Are you visiting London? Don’t be surprised if English people call you ‘geezer.’ This post unpacks the meaning and origin of this expression.
The expression ‘geezer’ is English cockney slang meaning ‘old man,’ ‘stranger,’ ‘friend,’ or ‘acquaintance.’ It’s a versatile term similar to its American counterparts ‘guy,’ ‘buddy,’ or ‘pal.’ In the UK, especially around London, you’ll hear cab drivers refer to random people they meet as ‘geezers.’
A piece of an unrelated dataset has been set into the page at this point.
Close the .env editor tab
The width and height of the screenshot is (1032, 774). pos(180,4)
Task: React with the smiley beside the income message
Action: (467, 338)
The word ‘geezer’ can refer to a grumpy senior citizen. Or it can refer to someone with a ‘fuddy-duddy’ approach to life. Your friends and acquaintances can be ‘geezers,’ and you could use it as a term of endearment when meeting with them. It’s important to note that men are geezers, not women.
“Oi, Geezer, where do you think you’re going? There’s no bus coming here for at least the next three hours. Come with me. I’ll give you a lift home.”
“The geezer down the street told me I could find the Slug & Lettuce pub around here. Have you seen it? Or did he send me on a wild goose chase?”
“This geezer thinks he can get us all in for twenty quid each. I told him we’re good for the cash, so hand it over, lads.”
“That geezer doesn’t know what he’s talking about, mate. I told you I was nowhere near it when it went missing. You have to believe me.”
“Listen here, geezer. I’ve had about enough of you going on like you own the place. You can get your things together and get out of my establishment before I call the coppers.”
“I was chatting with some geezer on the tube about the difference between the chocolate in a Mars bar and a Bounty. He seems to think there’s a huge difference and has a whole conspiracy theory about it.”
“Now listen to me, you geezer. I don’t care who you know or where you’ve been. You can’t come in here and start acting like that. Get out.”
The expression ‘Geezer’ originates from the cockney slang developed by London residents in the East End. Cockney slang is a big part of British culture since London is the country’s cultural hub and has been for centuries.
Originally, a ‘geezer’ was someone that ‘went around in disguise.’ It’s a colloquial pronunciation of the now obsolete term, ‘guiser,’ meaning ‘someone wearing a masquerade as part of a performance, mummer.’
In Scotland and Northern England, the custom of disguising yourself in fancy dress was a well-accepted tradition around Halloween. So, the cockney slang originates from ‘guiser’ and means someone displaying odd behavior.
However, the last 100 years or so saw a relaxation of the use of the term. As a result, ‘geezer’ can now refer to any man. Typically, you won’t know them, but you could also use ‘geezer’ when greeting a friend.
Phrases Similar to Geezer
- Old man.
Phrases Opposite to Geezer
- Someone you know.
What is the Correct Saying?
Ways People May Say Geezer Incorrectly
The term ‘geezer’ comes from cockney slang in the UK. It’s not common slang used in the United States. While most people will understand what you mean, it’s not common language and may induce mockery from others.
Acceptable Ways to Phrase Geezer
You can use the term ‘Geezer’ to describe an older person or some random stranger you meet in the street. Typically, a geezer is a random person that has no influence or impact on your life. It can also refer to a nasty older man that no one likes. The phrase is more common in the UK lexicon than in America, but Americans understand the meaning of geezer, thanks to its representation in media.
You can use ‘geezer’ in social conversations with friends. It suits text communications and verbal exchanges. Typically, you’ll use other words like ‘senior’ or ‘stranger’ when trying to be more polite with your words.